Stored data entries
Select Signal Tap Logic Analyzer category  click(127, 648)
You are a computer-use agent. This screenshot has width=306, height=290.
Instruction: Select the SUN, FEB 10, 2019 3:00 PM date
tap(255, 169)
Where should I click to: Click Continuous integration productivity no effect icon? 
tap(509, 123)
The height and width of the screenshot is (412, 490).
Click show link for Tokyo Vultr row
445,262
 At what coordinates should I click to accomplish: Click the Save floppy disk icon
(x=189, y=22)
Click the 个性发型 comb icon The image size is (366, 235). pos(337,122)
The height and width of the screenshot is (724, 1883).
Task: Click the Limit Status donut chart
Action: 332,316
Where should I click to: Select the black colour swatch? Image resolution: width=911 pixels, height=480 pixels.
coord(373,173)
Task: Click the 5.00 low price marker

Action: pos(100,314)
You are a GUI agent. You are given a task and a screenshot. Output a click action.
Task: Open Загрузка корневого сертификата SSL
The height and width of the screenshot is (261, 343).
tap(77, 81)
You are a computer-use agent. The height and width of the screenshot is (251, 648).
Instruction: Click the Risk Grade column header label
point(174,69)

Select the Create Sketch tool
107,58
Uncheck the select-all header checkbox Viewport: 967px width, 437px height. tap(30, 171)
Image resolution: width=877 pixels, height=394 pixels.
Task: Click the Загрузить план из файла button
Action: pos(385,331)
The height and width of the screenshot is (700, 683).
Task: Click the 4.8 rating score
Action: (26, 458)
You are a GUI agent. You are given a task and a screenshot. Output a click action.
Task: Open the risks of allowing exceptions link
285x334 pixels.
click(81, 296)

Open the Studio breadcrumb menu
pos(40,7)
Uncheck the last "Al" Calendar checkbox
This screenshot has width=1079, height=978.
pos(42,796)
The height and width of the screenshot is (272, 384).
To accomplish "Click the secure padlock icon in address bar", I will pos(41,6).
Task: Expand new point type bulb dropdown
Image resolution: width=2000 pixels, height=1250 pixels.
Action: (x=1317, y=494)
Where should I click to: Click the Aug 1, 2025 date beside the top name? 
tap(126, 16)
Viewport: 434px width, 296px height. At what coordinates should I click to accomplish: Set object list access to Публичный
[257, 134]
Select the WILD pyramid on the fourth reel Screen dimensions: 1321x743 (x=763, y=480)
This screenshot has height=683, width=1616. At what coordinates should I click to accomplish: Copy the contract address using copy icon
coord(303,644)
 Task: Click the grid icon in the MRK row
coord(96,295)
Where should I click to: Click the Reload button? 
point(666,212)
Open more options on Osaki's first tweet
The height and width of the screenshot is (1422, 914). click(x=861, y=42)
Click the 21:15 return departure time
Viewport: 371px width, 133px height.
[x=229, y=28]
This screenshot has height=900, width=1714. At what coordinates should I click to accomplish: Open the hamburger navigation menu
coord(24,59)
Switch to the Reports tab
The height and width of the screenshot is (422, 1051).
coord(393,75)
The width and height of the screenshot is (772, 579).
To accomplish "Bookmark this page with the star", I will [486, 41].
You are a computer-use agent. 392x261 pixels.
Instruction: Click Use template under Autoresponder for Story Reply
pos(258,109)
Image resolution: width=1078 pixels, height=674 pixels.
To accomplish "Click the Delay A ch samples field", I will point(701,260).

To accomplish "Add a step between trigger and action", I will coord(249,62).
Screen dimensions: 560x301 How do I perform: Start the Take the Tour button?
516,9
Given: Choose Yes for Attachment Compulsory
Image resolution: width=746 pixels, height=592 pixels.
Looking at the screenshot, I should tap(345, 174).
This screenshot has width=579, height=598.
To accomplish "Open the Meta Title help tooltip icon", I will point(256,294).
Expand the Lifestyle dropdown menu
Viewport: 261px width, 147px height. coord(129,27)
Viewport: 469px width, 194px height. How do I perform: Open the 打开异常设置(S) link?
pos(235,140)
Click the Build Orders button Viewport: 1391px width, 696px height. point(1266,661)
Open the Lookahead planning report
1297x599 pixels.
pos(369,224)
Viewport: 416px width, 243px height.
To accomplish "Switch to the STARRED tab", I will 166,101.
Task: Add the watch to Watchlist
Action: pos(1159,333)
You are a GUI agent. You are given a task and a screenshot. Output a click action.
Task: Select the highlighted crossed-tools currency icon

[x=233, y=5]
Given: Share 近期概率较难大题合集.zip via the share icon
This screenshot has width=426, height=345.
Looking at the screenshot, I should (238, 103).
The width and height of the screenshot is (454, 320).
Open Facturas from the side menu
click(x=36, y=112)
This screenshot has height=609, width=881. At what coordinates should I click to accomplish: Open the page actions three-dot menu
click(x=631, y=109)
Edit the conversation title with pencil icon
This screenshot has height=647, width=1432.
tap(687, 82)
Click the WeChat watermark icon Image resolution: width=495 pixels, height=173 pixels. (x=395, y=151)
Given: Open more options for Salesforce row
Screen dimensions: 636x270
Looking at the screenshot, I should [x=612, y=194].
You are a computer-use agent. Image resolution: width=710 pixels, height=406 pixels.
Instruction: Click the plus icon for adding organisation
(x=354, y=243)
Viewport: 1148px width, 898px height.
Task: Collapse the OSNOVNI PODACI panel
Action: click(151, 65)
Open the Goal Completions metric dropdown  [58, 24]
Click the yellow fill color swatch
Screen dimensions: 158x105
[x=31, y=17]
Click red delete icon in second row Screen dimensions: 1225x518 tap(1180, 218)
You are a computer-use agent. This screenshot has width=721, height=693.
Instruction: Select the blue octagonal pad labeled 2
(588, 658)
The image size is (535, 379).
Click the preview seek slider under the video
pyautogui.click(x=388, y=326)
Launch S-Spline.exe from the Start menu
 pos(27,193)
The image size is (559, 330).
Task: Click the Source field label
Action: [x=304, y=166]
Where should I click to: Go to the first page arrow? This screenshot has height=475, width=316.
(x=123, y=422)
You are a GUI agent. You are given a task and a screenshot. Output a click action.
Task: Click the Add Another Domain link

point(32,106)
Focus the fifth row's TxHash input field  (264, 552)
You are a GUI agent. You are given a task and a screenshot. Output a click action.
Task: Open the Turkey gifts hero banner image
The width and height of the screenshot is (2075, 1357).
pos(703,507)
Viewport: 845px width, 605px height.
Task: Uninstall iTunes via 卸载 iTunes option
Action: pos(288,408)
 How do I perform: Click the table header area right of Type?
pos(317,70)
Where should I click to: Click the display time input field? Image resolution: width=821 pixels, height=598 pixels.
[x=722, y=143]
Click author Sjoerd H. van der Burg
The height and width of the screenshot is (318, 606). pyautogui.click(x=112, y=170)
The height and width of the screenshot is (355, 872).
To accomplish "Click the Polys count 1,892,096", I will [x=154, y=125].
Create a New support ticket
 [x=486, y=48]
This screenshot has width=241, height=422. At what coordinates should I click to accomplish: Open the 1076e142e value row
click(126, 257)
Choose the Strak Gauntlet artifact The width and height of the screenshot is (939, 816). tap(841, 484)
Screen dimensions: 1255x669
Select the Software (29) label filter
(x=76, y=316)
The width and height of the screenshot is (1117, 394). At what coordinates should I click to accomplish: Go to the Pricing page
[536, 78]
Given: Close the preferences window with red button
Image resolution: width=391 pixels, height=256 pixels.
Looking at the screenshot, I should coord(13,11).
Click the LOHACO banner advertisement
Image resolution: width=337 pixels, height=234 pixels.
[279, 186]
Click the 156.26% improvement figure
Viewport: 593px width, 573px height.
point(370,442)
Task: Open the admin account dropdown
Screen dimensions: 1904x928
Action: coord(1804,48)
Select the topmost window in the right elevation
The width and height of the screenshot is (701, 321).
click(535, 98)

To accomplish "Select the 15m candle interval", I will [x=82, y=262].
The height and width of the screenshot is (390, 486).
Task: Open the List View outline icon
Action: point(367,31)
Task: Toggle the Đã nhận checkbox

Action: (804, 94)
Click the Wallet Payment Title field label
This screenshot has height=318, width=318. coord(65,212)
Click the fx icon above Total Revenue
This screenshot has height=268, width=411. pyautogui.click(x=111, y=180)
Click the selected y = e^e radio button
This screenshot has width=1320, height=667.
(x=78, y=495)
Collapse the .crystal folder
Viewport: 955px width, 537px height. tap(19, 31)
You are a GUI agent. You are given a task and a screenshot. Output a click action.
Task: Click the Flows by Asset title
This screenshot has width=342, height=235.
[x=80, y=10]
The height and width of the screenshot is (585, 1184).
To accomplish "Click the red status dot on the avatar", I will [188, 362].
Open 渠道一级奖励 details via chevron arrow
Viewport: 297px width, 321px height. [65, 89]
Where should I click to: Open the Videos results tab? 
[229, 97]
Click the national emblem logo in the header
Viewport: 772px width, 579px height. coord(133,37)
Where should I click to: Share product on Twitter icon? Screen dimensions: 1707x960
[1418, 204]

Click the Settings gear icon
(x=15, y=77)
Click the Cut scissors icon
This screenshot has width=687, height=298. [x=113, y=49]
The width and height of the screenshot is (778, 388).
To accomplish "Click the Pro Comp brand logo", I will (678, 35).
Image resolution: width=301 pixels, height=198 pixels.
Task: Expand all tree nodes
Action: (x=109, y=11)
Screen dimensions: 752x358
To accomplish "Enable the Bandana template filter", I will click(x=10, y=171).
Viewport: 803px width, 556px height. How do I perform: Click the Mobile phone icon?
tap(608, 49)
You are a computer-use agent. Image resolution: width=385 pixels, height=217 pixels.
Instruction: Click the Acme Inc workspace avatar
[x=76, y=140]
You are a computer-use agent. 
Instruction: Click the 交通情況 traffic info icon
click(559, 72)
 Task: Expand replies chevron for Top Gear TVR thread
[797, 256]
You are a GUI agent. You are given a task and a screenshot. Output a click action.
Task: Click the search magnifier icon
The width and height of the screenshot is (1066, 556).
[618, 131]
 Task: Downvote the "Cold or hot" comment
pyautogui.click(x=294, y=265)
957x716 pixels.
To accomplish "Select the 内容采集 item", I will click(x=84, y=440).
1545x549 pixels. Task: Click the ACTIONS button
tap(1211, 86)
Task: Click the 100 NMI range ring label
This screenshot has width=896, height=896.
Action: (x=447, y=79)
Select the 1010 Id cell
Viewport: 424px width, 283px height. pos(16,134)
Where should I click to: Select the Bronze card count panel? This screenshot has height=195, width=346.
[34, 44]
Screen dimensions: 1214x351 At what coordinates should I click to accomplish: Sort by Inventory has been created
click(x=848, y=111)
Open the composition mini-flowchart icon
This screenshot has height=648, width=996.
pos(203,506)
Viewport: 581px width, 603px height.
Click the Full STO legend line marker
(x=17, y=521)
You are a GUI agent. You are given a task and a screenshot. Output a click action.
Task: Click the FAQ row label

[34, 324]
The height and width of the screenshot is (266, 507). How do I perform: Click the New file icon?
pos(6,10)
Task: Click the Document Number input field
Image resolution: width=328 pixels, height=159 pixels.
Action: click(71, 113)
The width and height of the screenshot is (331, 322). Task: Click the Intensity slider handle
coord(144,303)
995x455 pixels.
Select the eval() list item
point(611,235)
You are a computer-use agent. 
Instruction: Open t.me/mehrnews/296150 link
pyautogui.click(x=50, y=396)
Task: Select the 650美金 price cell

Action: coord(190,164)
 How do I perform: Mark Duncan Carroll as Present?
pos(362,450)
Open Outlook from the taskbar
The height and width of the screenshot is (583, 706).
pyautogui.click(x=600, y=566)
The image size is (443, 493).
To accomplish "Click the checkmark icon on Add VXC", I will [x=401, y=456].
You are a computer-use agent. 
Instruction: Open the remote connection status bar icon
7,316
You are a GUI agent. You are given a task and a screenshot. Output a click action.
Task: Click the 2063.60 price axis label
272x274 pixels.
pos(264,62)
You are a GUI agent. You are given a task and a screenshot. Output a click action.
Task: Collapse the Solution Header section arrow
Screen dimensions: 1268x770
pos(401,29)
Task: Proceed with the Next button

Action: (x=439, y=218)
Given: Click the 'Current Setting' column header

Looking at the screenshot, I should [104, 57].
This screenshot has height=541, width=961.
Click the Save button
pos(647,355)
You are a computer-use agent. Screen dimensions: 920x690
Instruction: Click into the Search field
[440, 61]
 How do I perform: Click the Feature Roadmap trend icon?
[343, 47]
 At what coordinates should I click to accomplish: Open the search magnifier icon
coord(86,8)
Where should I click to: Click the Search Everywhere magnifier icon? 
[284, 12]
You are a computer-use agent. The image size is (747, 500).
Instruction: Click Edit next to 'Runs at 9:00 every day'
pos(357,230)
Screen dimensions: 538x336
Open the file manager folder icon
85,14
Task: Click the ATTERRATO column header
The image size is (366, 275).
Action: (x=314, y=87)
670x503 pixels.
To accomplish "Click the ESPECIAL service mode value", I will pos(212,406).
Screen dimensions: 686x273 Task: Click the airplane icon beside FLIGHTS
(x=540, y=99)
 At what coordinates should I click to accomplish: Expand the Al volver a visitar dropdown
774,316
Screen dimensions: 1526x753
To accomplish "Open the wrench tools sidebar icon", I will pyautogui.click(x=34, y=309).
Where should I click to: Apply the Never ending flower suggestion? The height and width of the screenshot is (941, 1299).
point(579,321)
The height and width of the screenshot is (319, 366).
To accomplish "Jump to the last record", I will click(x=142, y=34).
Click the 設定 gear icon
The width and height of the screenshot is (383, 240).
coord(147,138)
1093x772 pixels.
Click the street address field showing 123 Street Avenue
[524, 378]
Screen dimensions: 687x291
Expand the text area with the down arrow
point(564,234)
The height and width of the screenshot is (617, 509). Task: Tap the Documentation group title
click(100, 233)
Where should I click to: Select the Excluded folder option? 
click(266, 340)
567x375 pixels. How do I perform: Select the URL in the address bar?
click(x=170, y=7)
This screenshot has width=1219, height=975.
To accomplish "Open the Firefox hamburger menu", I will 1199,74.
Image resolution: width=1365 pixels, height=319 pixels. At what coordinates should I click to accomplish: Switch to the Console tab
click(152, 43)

How to complete this task: Report each line in the data that holds the word "computer".

Answer space:
You are a computer-use agent. This screenshot has width=306, height=290.
You are a computer-use agent. The height and width of the screenshot is (251, 648).
You are a computer-use agent. 392x261 pixels.
You are a computer-use agent. Image resolution: width=710 pixels, height=406 pixels.
You are a computer-use agent. This screenshot has width=721, height=693.
You are a computer-use agent. Image resolution: width=385 pixels, height=217 pixels.
You are a computer-use agent. 
You are a computer-use agent. 
You are a computer-use agent. 
You are a computer-use agent. Screen dimensions: 920x690
You are a computer-use agent. The image size is (747, 500).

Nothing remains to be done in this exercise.